Roughly four weeks after President Barack Obama's historic visit to Cuba, members of the communist Cuban government are calling the visit "a deep attack."
"In this visit, there was a deep attack on our ideas, our history, our culture and our symbols," Foreign Minister Bruno Rodriguez
said this week.
Fox News quoted Rodriguez as saying, "Obama came here to dazzle the non-state sector, as if he wasn't the representative of big corporations but the defender of hot dog vendors, of small businesses in the United States, which he isn't."
Those remarks came just days after Cuban President Raul Castro called the United States "the enemy."
Obama's visit to Cuba was the first for a sitting U.S. president since Calvin Coolidge did so in 1928. Obama and Castro agreed in December 2014 their countries should normalize relations — they had been frosty since 1961. The countries officially restored diplomatic relations last summer.

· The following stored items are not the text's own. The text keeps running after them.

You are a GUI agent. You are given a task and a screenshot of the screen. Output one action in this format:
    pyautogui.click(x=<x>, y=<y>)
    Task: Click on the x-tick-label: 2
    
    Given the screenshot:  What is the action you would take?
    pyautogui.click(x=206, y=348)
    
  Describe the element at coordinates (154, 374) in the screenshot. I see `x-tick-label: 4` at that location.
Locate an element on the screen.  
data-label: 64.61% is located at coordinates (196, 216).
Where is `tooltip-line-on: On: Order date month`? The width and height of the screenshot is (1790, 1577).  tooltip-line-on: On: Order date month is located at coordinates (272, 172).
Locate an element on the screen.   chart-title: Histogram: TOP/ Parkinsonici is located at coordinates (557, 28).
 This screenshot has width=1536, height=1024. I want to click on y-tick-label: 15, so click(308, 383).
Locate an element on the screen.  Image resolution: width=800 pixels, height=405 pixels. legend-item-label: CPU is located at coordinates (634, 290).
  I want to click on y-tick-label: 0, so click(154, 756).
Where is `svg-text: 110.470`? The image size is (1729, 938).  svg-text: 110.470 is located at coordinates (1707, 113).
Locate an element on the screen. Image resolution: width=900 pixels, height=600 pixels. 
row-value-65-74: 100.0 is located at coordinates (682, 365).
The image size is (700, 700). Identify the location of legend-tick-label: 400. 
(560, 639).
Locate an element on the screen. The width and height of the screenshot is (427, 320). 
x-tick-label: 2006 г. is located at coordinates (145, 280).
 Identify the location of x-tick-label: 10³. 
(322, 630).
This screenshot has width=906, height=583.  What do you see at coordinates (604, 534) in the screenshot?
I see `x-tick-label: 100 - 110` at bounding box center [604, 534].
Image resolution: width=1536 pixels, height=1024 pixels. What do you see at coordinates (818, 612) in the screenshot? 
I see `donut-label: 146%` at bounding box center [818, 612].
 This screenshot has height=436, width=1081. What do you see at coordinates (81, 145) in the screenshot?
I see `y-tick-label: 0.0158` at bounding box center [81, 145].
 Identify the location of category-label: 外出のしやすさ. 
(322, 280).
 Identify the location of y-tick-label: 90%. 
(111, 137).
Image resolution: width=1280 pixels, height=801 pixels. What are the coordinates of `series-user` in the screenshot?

Obama was criticized for making the trip by his critics — including former Republican presidential candidate and current Florida Sen. Marco Rubio. Rubio's parents emigrated to the U.S. from Cuba and he has been an outspoken opponent of the communist nation's regime that he called
"repressive."
Obama was also criticized for attending a baseball game with Castro during his visit shortly after the terrorist attacks in Brussels.